__Consigne__.
Pouvez-vous recopier à l'identique chaque ligne du matériel ci-dessous, du début à la fin ?

__Données fournies__.
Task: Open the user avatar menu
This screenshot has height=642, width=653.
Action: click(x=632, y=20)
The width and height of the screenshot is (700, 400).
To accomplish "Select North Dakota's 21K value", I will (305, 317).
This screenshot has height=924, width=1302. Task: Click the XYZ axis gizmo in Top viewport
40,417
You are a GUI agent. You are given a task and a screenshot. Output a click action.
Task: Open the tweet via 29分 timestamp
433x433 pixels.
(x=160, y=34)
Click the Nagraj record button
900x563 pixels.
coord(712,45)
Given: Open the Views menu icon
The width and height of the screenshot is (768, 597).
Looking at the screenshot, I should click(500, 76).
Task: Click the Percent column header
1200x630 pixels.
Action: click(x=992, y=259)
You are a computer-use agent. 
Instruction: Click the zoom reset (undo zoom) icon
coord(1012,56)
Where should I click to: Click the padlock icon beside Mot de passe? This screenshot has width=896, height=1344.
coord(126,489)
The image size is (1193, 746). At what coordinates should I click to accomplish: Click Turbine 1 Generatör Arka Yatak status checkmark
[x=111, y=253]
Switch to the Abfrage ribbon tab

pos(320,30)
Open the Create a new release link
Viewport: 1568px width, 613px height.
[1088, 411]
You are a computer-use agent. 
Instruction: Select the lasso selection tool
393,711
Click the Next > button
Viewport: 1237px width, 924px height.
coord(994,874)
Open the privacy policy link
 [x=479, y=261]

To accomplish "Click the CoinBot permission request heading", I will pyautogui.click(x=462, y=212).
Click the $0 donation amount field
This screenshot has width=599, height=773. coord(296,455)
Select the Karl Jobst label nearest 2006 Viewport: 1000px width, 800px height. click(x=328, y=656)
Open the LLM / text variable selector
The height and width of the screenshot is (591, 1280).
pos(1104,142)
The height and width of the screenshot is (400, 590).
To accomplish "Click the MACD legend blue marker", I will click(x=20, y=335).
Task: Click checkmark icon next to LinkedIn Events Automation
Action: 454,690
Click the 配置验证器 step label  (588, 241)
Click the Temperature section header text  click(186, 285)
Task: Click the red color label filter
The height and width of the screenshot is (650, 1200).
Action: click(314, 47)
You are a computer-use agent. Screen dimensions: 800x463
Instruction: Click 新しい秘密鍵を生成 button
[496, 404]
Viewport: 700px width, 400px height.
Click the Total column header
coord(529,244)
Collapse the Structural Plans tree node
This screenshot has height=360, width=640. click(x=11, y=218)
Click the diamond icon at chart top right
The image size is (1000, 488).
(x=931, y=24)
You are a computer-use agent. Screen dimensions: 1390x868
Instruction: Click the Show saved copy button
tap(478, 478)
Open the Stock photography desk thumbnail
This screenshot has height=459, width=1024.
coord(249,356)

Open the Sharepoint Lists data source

__Résultat attendu__.
Task: Open the user avatar menu
This screenshot has height=642, width=653.
Action: click(x=632, y=20)
The width and height of the screenshot is (700, 400).
To accomplish "Select North Dakota's 21K value", I will (305, 317).
This screenshot has height=924, width=1302. Task: Click the XYZ axis gizmo in Top viewport
40,417
You are a GUI agent. You are given a task and a screenshot. Output a click action.
Task: Open the tweet via 29分 timestamp
433x433 pixels.
(x=160, y=34)
Click the Nagraj record button
900x563 pixels.
coord(712,45)
Given: Open the Views menu icon
The width and height of the screenshot is (768, 597).
Looking at the screenshot, I should click(500, 76).
Task: Click the Percent column header
1200x630 pixels.
Action: click(x=992, y=259)
You are a computer-use agent. 
Instruction: Click the zoom reset (undo zoom) icon
coord(1012,56)
Where should I click to: Click the padlock icon beside Mot de passe? This screenshot has width=896, height=1344.
coord(126,489)
The image size is (1193, 746). At what coordinates should I click to accomplish: Click Turbine 1 Generatör Arka Yatak status checkmark
[x=111, y=253]
Switch to the Abfrage ribbon tab

pos(320,30)
Open the Create a new release link
Viewport: 1568px width, 613px height.
[1088, 411]
You are a computer-use agent. 
Instruction: Select the lasso selection tool
393,711
Click the Next > button
Viewport: 1237px width, 924px height.
coord(994,874)
Open the privacy policy link
 [x=479, y=261]

To accomplish "Click the CoinBot permission request heading", I will pyautogui.click(x=462, y=212).
Click the $0 donation amount field
This screenshot has width=599, height=773. coord(296,455)
Select the Karl Jobst label nearest 2006 Viewport: 1000px width, 800px height. click(x=328, y=656)
Open the LLM / text variable selector
The height and width of the screenshot is (591, 1280).
pos(1104,142)
The height and width of the screenshot is (400, 590).
To accomplish "Click the MACD legend blue marker", I will click(x=20, y=335).
Task: Click checkmark icon next to LinkedIn Events Automation
Action: 454,690
Click the 配置验证器 step label  (588, 241)
Click the Temperature section header text  click(186, 285)
Task: Click the red color label filter
The height and width of the screenshot is (650, 1200).
Action: click(314, 47)
You are a computer-use agent. Screen dimensions: 800x463
Instruction: Click 新しい秘密鍵を生成 button
[496, 404]
Viewport: 700px width, 400px height.
Click the Total column header
coord(529,244)
Collapse the Structural Plans tree node
This screenshot has height=360, width=640. click(x=11, y=218)
Click the diamond icon at chart top right
The image size is (1000, 488).
(x=931, y=24)
You are a computer-use agent. Screen dimensions: 1390x868
Instruction: Click the Show saved copy button
tap(478, 478)
Open the Stock photography desk thumbnail
This screenshot has height=459, width=1024.
coord(249,356)

Open the Sharepoint Lists data source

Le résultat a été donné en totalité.